An essential textbook for A-Level coastal landscapes and university.

Social / cultural geography

'Introducing Human Geographies', by Paul Cloke, Philip Crang and Mark Goodwin

A taster of some of the big ideas of human geography at university level – introductions to development, economic, political, historical and cultural geographies, and more.

‘Prisoners of Geography’, by Tim Marshall

If you’ve ever wondered why Putin is so obsessed with Crimea, why the USA was destined to become a global superpower, or why China’s power base continues to expand ever outwards, the answers are all here.

'Development as Freedom', by Amartya Sen

We are the richest society in history, yet thousands of people die from malnutrition and disease every day. What is development? Some tough economics reading in here, but excellent on the causes and effects of famines.

'No Logo', by Naomi Klein

A classic campaigning book on capitalism and the anti-globalisation movement, the age of the marketing brand and the Asian sweatshop. It makes uncomfortable reading for Nike wearers.

'The Death of Distance', by Frances Cairncross

An analysis of the wide-ranging impact of communication technology on society and business. Does the internet mean the death of distance?

'Brick Lane', by Monica Ali

The story of Nazneen, a young Bangladeshi woman who moves to East London. A best-selling and entertaining fictional insight into the human reality of migration. Students have the opportunity to see the area in which the character Nazneen lives during East London fieldwork.

Environmental issues

'Collapse: How Societies Choose to Fail or Succeed', by  Jared Diamond

From Greenland to Mexico, from Easter Island to Rwanda, Diamond argues that societies collapse when they neglect or mismanage their local environments. Avery powerful and wide-ranging book.

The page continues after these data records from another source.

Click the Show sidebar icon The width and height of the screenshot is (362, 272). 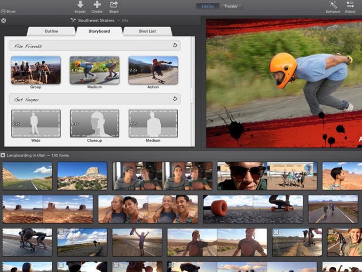pyautogui.click(x=3, y=11)
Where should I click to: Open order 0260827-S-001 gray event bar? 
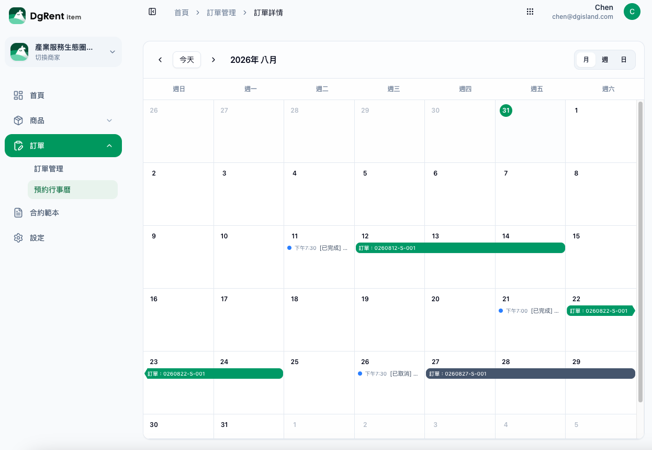(531, 374)
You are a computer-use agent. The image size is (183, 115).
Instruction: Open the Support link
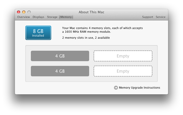(x=147, y=17)
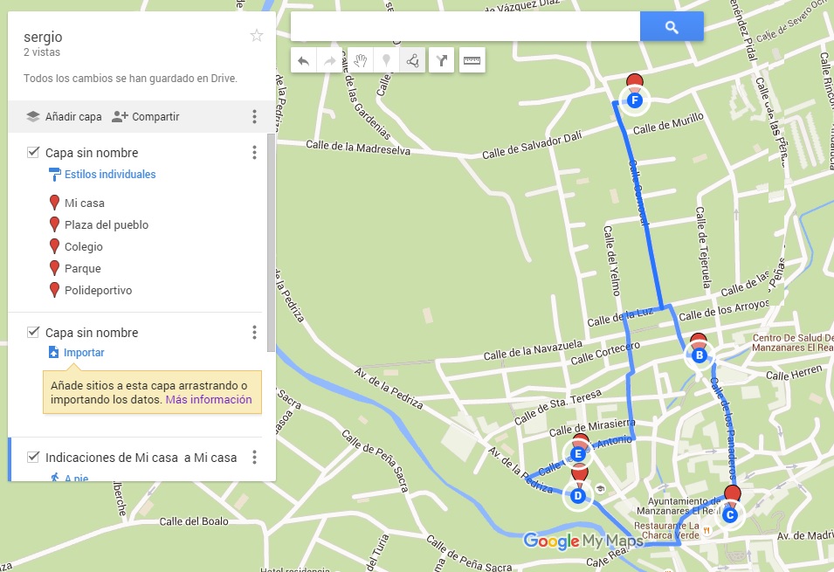
Task: Click the redo arrow icon
Action: point(330,59)
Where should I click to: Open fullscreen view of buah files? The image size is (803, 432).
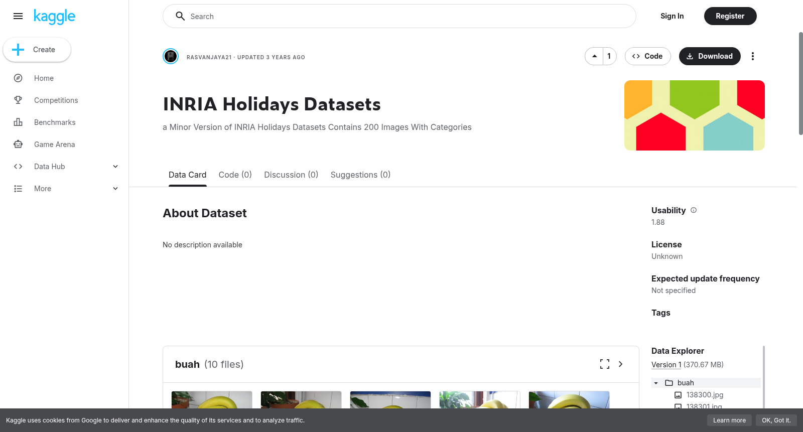pyautogui.click(x=605, y=364)
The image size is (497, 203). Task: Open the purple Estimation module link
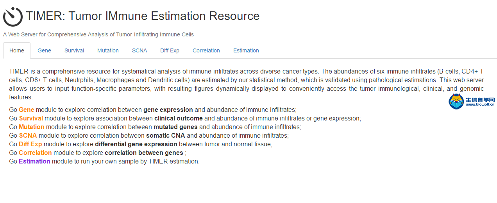tap(34, 162)
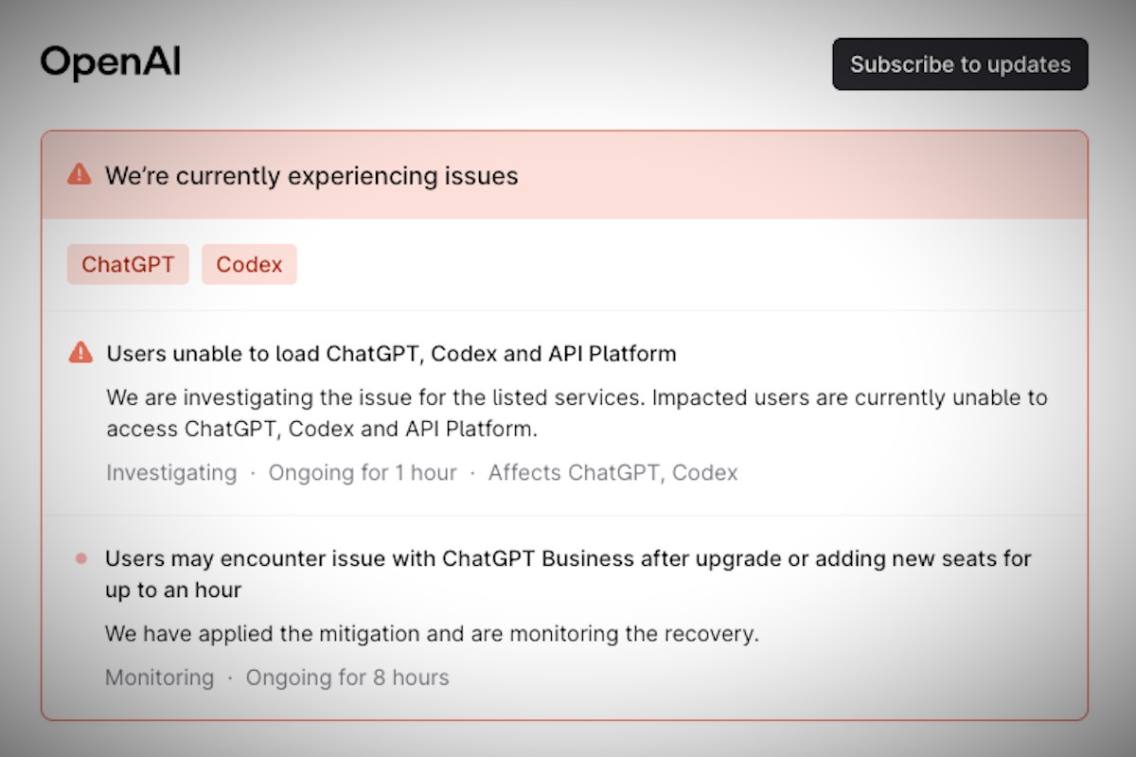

'The Global Casino: An Introduction to Environmental Issues', by Nick Middleton

Oceans, rivers, big dams, acid rain, natural hazards and more: a student oriented text which engages seriously with both the physical and social aspects of environmental issues.

'Environmental Change', by Andrew Goudie

How has the world changed in the past 20 000 years? What did the Sahara desert look like during the last ice age? What about the Amazon rainforest? The oceans? You will definitely be surprised by the answers.